How to complete this task >> After locating the line that contains "Click the word", transcribe exactly that line and each one after it until the data ends, skipping pictures.

=== Begin Enclosure ===

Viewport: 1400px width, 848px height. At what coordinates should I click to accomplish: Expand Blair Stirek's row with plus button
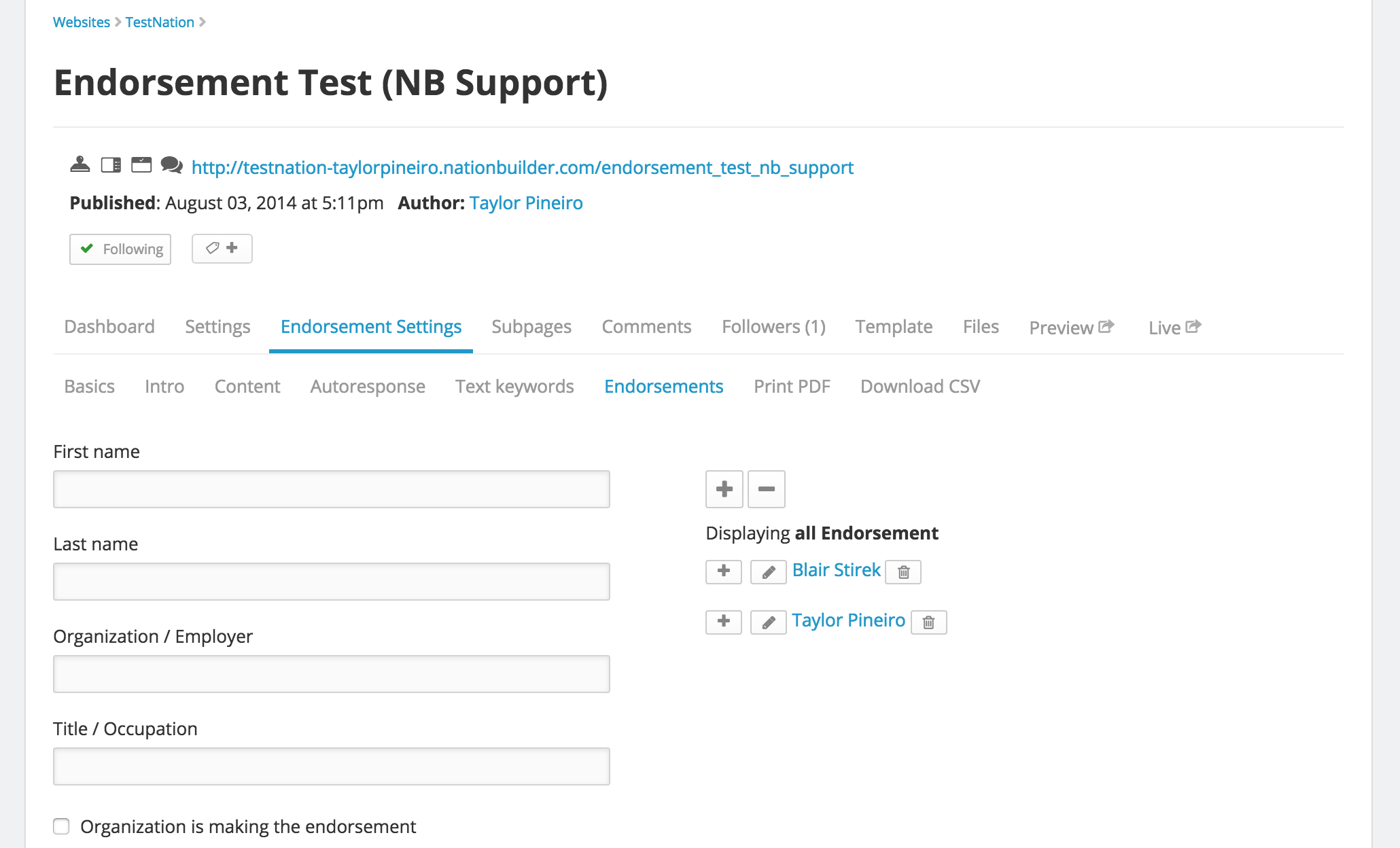click(x=724, y=572)
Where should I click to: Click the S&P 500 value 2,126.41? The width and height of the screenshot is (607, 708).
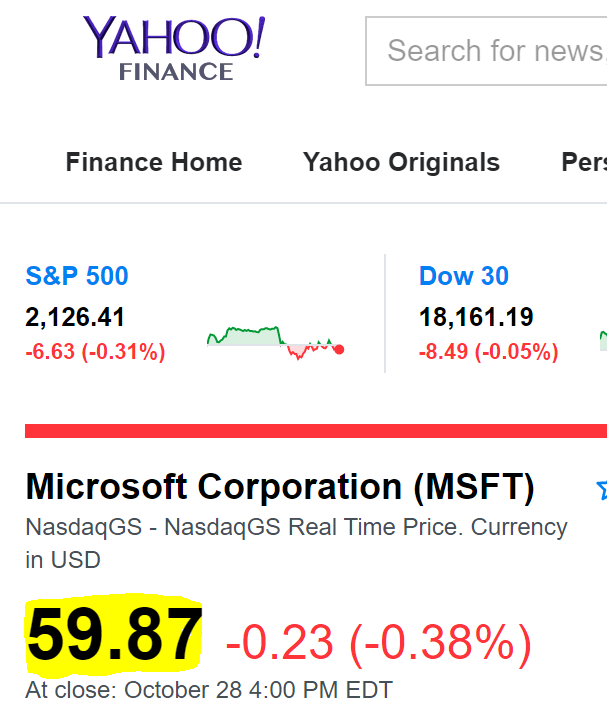(x=75, y=318)
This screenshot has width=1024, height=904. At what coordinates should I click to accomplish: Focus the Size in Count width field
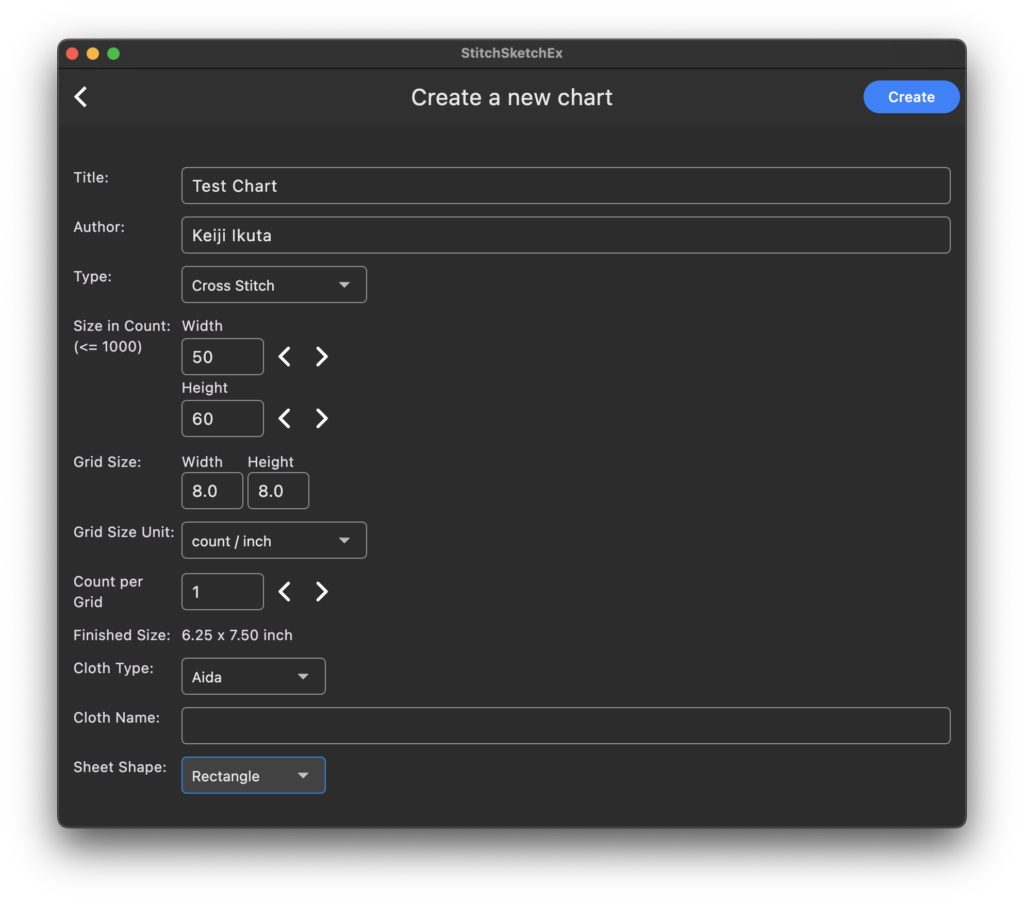222,357
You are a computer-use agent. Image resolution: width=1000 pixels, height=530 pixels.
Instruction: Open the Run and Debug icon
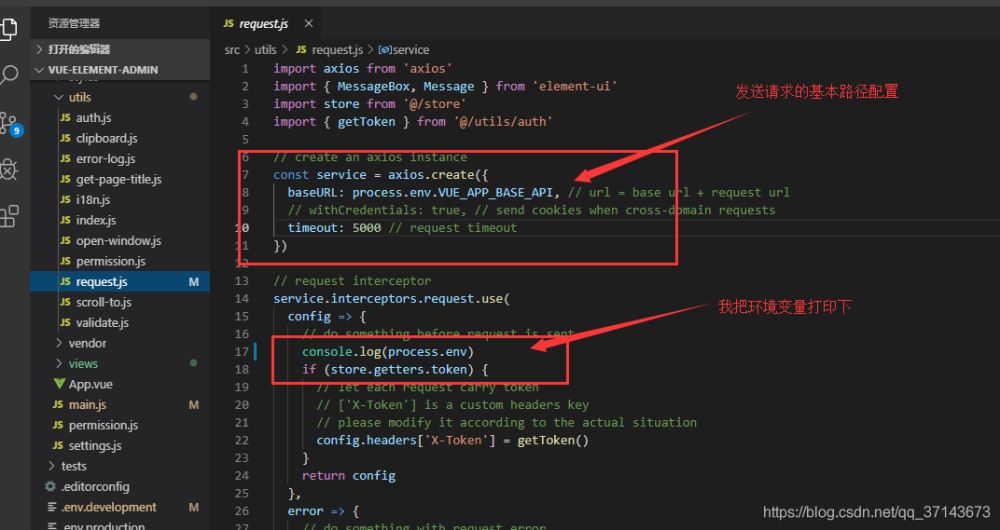point(10,168)
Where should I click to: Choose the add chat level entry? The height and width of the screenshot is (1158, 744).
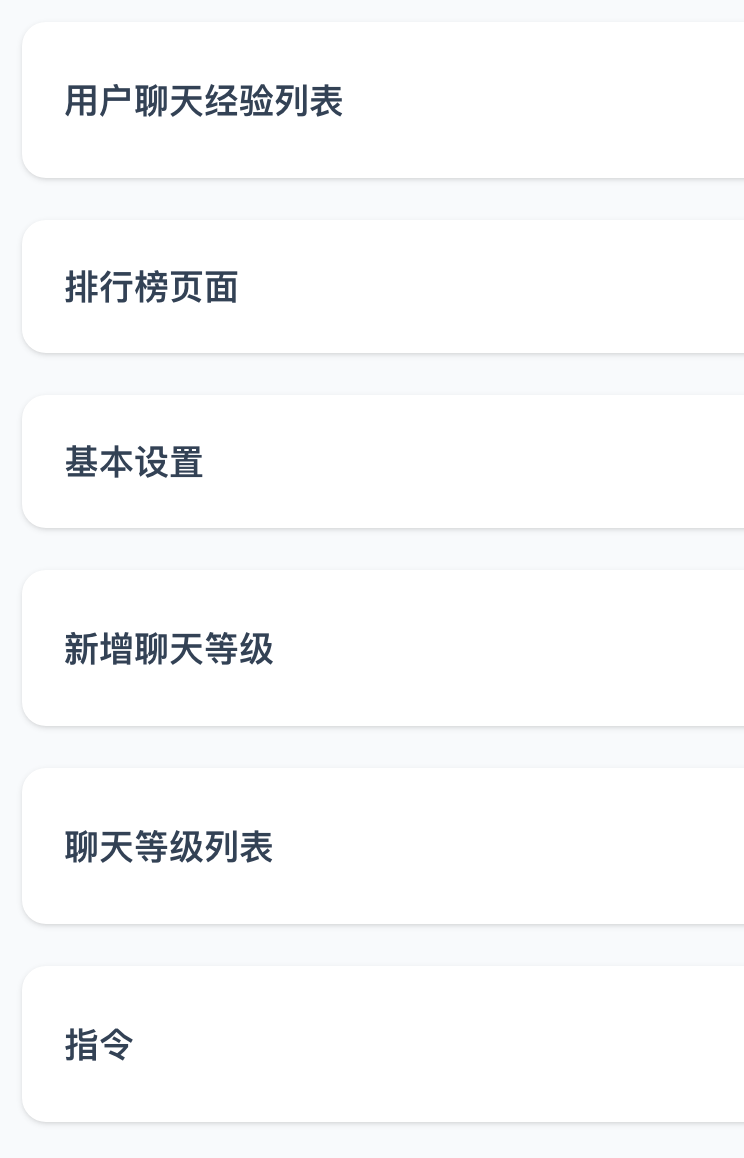click(x=169, y=649)
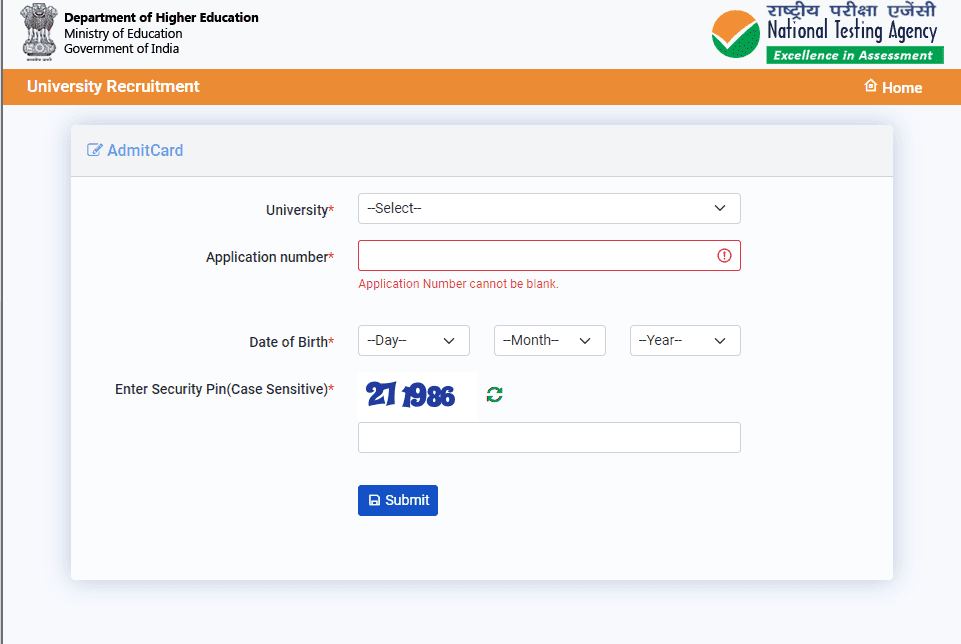Image resolution: width=961 pixels, height=644 pixels.
Task: Refresh the security pin captcha
Action: pyautogui.click(x=494, y=395)
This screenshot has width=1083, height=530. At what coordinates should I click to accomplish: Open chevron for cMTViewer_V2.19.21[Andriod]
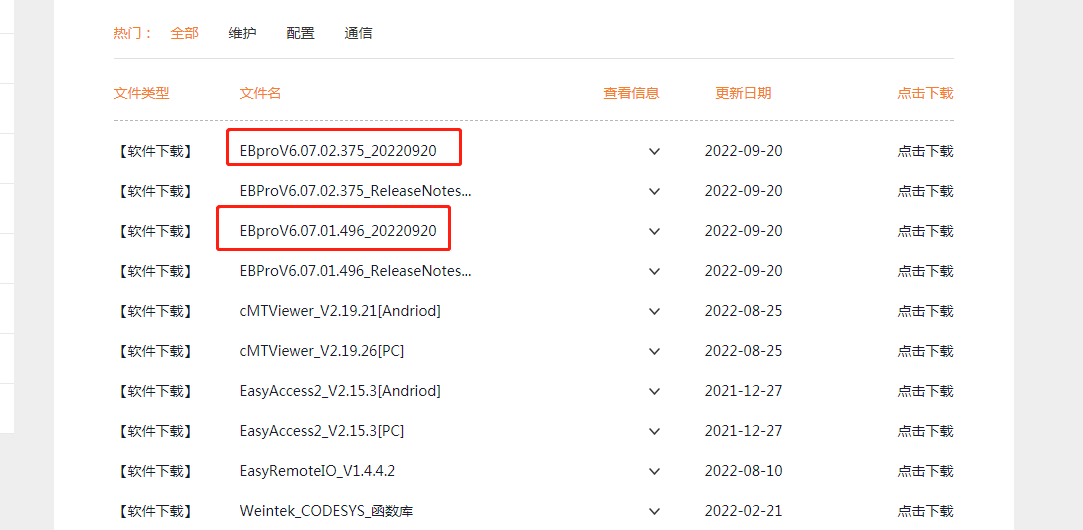click(x=655, y=311)
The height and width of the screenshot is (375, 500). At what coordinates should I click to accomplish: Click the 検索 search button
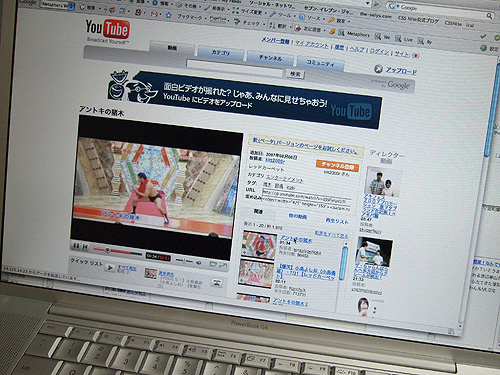coord(295,74)
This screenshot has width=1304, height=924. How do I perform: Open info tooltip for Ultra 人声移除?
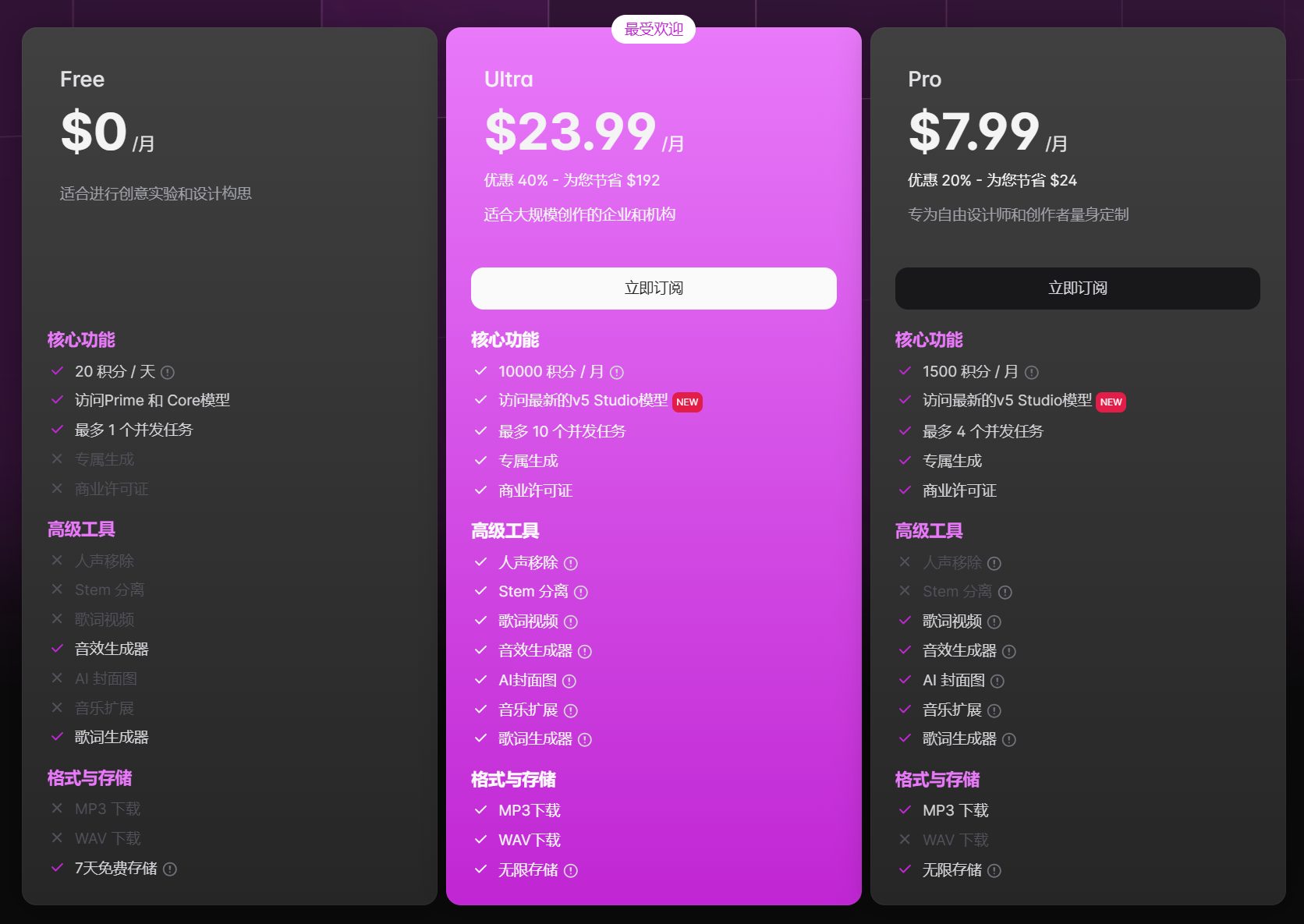pyautogui.click(x=571, y=564)
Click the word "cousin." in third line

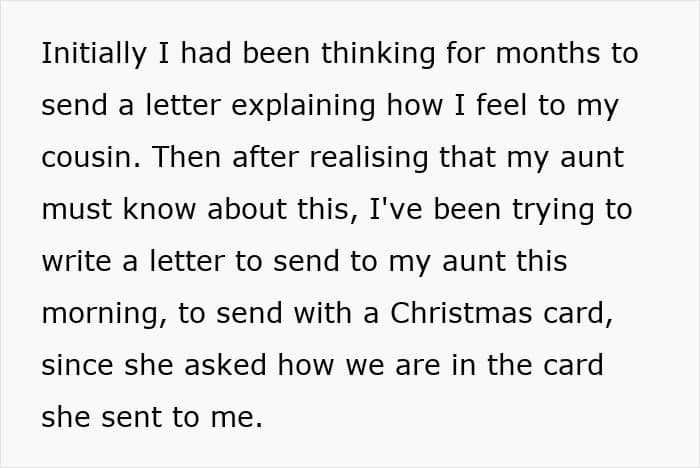(91, 157)
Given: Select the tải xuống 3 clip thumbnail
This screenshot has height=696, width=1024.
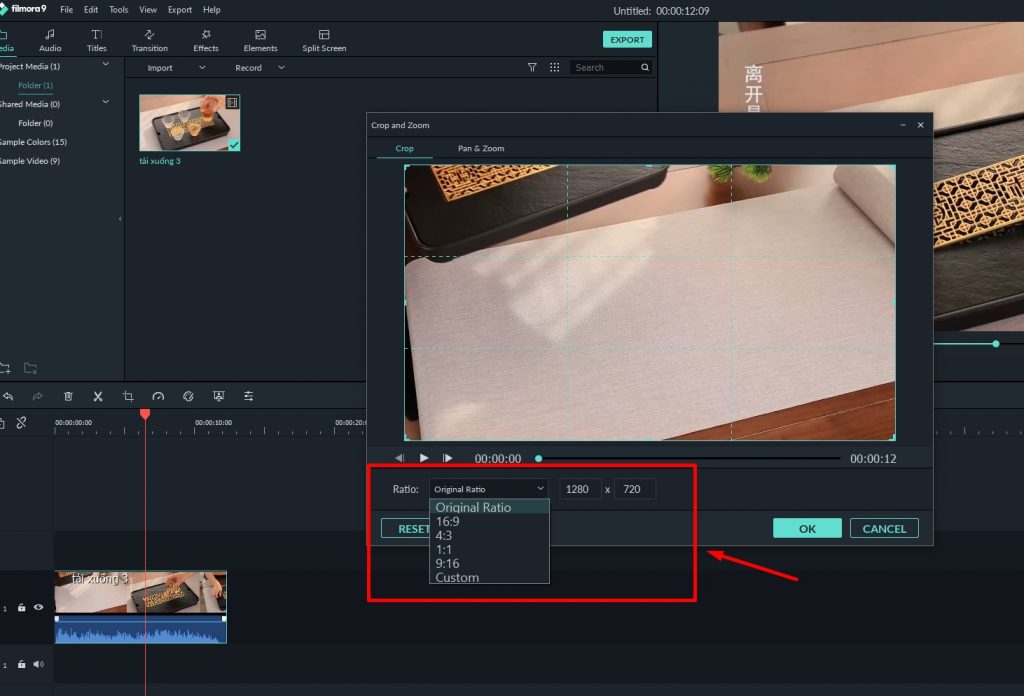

=== End Enclosure ===

Solution to this exercise >>
Click the word "cousin." in third line

(91, 157)
Given: Select the tải xuống 3 clip thumbnail
This screenshot has height=696, width=1024.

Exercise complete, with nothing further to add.